(JOB)
Rewrite the lines between the ones holding "You are a GUI" and "[x=1273, y=300]", inclusive. Shift every coordinate in the answers by adding 140, leave everything else in those lines unchanged, and omit the pictures.

(PROVIDED DATA)
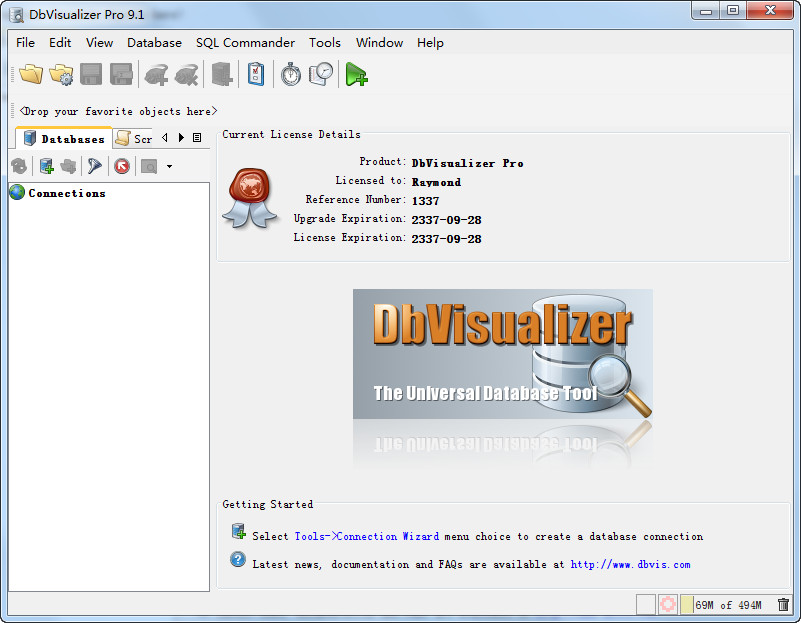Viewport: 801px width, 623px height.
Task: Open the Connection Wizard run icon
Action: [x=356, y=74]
* * *
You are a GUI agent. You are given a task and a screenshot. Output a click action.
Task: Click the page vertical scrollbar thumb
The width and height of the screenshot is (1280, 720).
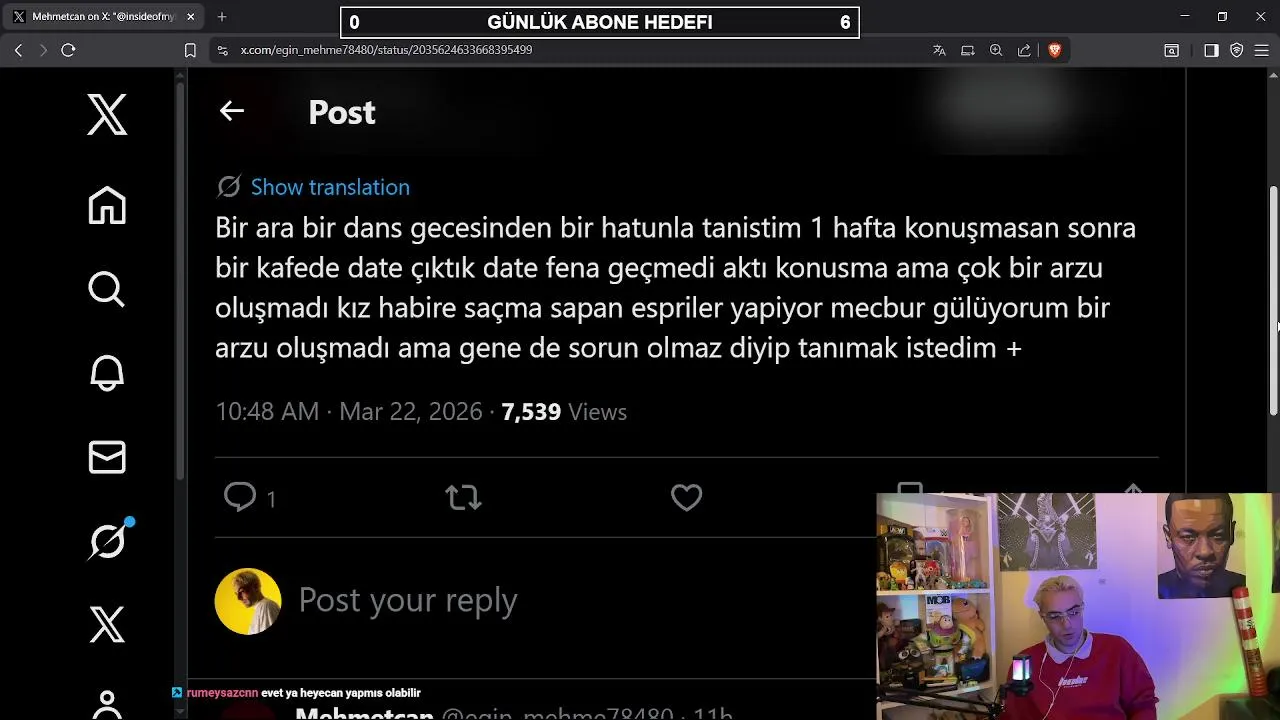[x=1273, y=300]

(EXPECTED ANSWER)
You are a GUI agent. You are given a task and a screenshot. Output a click action.
Task: Click the page vertical scrollbar thumb
The width and height of the screenshot is (1280, 720).
[x=1413, y=440]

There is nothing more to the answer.